• [Tasks and exercises]:
[a] In the passage on all-carbon quaternary stereocenters, where is Ilan Marek a professor?
[b] For each statement, say whether the passage on all-carbon quaternary stereocenters agrees with it, and quote the words of the passage that decide it: (i) the researchers formed the aldol products in a single-pot operation; (ii) Marek received the Janssen Pharmaceutica Prize in 2011; (iii) the method was used to make aldol and Mannich products from ynamides.

• [Source extract]:
......

Pharmaceutical Technology
Volume 37, Issue 1, pp. 52-54

All-carbon quaternary stereogenic centers in acyclic systems. A team of researchers led by Ilan Marek, professor at the Technion–Israel Institute of Technology in Haifa, described their work in forming all-carbon quaternary stereogenic centers in acyclic systems from alkynes (3). Construction of chiral all-carbon quaternary centers had been limited in previous aldol-based methodologies, according to a Nov. 28, 2012, Technion–Israel Institute of Technology press release. The researchers used a single-pot operation, starting from classical hydrocarbons, to form aldol products containing the desired all-carbon quaternary stereocenter through the concomitant formation of three new bonds, according to the release. A challenge in forming the all-carbon quaternary stereocenters in acyclic systems had been the preparation of all-carbon quaternary stereocenters in aldol adducts (3). The main problem that limits the formation of these stereocenters is the absence of an efficient method of preparing stereodefined trisubstituted enolates in acyclic systems. The researchers developed a different approach that involves the formation of two new stereogenic centers, including the all-carbon quaternary one, through a combined carbometalation–oxidation reaction of an organocuprate to give a stereodefined trisubstituted enolate (3). The researchers used this method to generate a series of aldol and Mannich products from ynamides. For his work in organic synthesis, Marek received the Royal Society Chemistry Organometallic Award in 2011 and the Janssen Pharmaceutica Prize for Creativity in Organic Synthesis in 2012.

......

• [Record excerpts]:
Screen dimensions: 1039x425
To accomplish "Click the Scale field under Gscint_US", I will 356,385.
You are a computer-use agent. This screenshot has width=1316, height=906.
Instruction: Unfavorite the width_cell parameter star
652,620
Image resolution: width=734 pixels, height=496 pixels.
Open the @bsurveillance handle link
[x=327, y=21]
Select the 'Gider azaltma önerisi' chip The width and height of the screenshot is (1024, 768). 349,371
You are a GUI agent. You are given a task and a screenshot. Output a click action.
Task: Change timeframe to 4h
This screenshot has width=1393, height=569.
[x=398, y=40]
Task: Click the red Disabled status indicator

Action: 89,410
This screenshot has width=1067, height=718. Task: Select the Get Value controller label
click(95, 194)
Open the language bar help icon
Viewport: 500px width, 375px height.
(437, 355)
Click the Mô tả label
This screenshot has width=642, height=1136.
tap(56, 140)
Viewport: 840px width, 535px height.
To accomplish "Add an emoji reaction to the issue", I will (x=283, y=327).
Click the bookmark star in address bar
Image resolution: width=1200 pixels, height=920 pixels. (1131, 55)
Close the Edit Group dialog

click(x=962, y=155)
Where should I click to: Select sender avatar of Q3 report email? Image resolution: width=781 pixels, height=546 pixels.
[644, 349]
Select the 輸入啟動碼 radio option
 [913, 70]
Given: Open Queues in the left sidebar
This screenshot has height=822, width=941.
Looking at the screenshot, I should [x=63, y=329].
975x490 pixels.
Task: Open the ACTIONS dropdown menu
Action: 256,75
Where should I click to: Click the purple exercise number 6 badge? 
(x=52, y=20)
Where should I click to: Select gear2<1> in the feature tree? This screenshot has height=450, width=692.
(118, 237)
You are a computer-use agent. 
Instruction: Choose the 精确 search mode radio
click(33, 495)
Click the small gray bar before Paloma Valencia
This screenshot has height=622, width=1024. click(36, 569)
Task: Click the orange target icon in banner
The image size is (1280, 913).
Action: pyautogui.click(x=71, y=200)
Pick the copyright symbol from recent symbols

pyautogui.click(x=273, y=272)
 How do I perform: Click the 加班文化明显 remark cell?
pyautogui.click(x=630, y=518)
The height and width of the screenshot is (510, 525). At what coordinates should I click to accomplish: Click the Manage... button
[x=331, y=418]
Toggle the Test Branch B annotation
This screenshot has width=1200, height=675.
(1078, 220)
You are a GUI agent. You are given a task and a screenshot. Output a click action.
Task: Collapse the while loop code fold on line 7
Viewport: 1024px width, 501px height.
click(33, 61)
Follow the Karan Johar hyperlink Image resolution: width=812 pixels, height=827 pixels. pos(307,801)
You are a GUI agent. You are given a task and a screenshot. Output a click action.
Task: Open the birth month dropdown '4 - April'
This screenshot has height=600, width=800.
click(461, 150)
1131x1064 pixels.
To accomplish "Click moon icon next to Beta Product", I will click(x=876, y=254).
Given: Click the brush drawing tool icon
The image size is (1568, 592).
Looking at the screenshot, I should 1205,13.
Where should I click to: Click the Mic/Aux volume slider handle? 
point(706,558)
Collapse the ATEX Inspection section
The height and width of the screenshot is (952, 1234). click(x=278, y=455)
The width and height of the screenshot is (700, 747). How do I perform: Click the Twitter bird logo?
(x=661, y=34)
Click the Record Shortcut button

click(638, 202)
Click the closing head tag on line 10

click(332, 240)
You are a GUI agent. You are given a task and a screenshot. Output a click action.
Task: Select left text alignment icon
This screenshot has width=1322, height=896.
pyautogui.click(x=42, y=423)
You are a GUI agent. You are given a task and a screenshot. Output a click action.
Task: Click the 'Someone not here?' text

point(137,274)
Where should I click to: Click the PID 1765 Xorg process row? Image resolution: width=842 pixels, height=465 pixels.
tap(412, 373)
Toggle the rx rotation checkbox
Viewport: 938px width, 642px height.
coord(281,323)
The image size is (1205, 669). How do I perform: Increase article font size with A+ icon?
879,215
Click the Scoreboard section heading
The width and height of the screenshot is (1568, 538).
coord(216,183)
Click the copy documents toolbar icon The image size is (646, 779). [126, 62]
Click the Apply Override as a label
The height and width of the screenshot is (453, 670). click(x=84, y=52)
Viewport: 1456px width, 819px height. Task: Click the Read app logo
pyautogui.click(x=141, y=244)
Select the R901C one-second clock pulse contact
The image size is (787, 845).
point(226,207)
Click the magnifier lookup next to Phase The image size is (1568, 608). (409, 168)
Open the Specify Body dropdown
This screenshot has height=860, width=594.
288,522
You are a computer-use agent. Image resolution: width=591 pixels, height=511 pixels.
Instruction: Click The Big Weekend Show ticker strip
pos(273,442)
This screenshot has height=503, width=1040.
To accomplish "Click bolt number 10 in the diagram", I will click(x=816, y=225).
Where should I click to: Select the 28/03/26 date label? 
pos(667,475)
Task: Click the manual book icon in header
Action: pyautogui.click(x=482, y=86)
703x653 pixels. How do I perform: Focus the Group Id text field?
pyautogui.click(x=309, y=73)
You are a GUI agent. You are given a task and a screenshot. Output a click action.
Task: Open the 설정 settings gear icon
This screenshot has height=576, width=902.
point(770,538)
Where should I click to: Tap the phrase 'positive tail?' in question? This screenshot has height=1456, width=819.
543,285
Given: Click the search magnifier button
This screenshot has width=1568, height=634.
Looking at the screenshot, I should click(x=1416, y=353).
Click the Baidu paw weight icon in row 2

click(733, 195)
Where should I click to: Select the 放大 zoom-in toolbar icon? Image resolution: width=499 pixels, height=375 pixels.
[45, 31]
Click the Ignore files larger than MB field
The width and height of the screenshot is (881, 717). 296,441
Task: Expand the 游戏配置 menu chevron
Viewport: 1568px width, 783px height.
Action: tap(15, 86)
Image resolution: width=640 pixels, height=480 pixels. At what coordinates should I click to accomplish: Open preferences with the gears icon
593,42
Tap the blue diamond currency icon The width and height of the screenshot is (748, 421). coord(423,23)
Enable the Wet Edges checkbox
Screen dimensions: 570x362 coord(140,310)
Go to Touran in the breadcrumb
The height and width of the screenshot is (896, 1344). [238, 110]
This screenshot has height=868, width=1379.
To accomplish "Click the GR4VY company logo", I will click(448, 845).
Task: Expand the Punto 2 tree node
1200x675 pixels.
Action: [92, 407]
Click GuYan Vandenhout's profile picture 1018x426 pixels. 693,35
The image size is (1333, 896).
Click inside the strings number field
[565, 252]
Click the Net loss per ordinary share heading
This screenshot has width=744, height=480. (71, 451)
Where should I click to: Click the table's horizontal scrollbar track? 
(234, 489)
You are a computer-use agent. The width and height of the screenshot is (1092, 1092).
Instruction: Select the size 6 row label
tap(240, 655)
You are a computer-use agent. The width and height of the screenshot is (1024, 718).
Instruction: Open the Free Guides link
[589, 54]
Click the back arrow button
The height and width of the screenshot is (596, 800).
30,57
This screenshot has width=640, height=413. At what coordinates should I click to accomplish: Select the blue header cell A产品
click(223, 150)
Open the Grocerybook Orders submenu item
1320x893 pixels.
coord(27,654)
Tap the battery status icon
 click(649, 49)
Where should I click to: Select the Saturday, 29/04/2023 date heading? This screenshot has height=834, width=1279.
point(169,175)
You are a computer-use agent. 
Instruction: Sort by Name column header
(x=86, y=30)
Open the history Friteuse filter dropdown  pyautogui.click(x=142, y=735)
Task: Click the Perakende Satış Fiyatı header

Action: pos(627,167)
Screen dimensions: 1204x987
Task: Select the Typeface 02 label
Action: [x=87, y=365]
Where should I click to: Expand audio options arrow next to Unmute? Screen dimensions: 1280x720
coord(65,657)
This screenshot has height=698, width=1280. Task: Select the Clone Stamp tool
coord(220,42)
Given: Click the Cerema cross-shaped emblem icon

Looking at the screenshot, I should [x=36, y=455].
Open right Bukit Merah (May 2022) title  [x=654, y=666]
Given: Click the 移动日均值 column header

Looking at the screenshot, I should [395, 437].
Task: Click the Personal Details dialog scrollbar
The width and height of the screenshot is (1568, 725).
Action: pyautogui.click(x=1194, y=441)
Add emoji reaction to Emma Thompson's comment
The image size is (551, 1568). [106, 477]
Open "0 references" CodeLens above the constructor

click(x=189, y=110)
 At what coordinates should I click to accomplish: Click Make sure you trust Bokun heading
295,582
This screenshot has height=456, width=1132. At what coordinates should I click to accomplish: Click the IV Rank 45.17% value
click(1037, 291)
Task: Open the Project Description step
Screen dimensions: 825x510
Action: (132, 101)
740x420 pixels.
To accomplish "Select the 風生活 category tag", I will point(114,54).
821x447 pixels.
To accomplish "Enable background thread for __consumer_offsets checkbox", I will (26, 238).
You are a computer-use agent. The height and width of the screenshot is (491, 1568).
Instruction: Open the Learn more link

......

• [Expected responses]:
[a] At the Technion–Israel Institute of Technology in Haifa.

[b]
(i) Yes: "The researchers used a single-pot operation"
(ii) No: "the Janssen Pharmaceutica Prize for Creativity in Organic Synthesis in 2012"
(iii) Yes: "generate a series of aldol and Mannich products from ynamides"